You can help your garden and save the bees
Honey bees and other native bee populations have been experiencing decline due to loss of habitat, increased use of pesticides (especially Neonicotinoids), disease, and other baffling issues such as Colony Collapse Disorder. Why should we care? Bees, through pollination, are directly responsible for nearly one-third of all the food and beverages that we eat!
There are ways you can help!
1.) Plant bee-friendly flowering plants in your yard. Bees tend to like yellow, blue, purple, violet, and white flowers. Studies have shown that planting a flowering strip near your vegetable garden can increase the yield and even size of your produce. See the list of suggested plants below.
2.) Try to select multi-seasonal plants so that something is flowering in each season: spring, summer, and fall. Not only will this provide pollen for the bees to gather all season — it will also provide YOU with endless color and interest all season long.
3.) When possible, plant native species.
4.) Use good, organic gardening practices. Avoid using insecticides and other chemicals whenever possible. Limit usage to spot treatment of problems and spray after the sun goes down when bees are not out foraging.
5.) Give yourself permission to be a little bit messy. By leaving some areas of your yard a little bit messy, you provide needed habitat for native bees, which nest in uncovered, bare ground or inside old brush piles. Some weeds, like clover in your lawn, are an absolute bee favorite!
6.) Try a Bee Boarding House! Bet you didn’t know that 90% of bees do not live in hives! For more on Beneficial Insect Houses, talk to a Gasper associate in the Home & Garden Showplace.
7.) Bees need a good water source, too. Put some small stones in the edge of your birdbaths to help bees better access the water.
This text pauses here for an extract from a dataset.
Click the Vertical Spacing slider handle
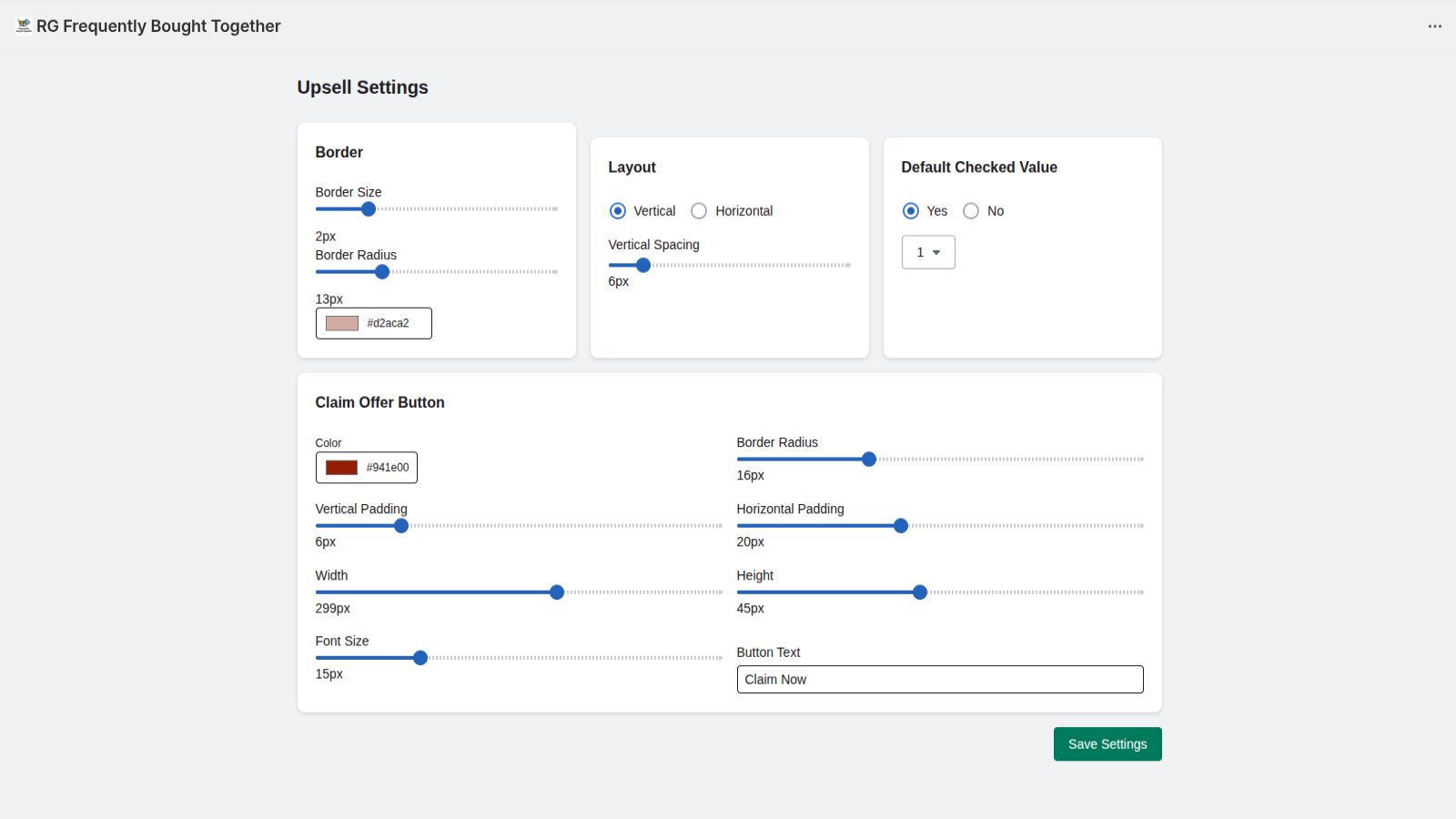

8.) Understand that bees are NOT out to get you! Bees (unlike wasps and yellow jackets) are vegetarian and will avoid stinging at all costs. Some species, such as mason bees and ground-nesting bee species, either do not sting at all, or are so non-aggressive that they rarely do. Stay still and calm around bees; avoid swatting or handling, and you are unlikely to be harmed.
9.) Support your local beekeepers by buying local honey!
10.) Bee-friendly gardens also benefit other beneficial bugs and pollinators such as butterflies and ladybugs. They are also more attractive to birds and other wildlife. Not least of all, they make our gardens a more habitable and welcoming place for ourselves, children, and pets!
Bee-friendly flowering plants
• Lagerstroemia (Crape Myrtles)
• Cornus (Dogwood)
• Fruit Trees (Malus, Prunus, Etc)
• Acer (Maples)
• Cercis (Redbud)
• Amelancier (Serviceberry)
• Salix (Willow)*
• Cornus (Dogwood)
• Salix (Pussy willow)
• Vaccinium (Blueberry)
• Asclepias (Milkweed)*
• Echinacea (Purple Coneflower)*
• Monarda (Bee Balm)*
• Paeonia (Peony)
*The Butterflies will also thank you
But for now, I’m in my garden
watching clouds sail with the breeze.
Feeling carefree as I listen
to the hum of bumblebees.
A world without them —
I dread to think what that would be.
I imagine my distress,
It would be a new kind of loneliness.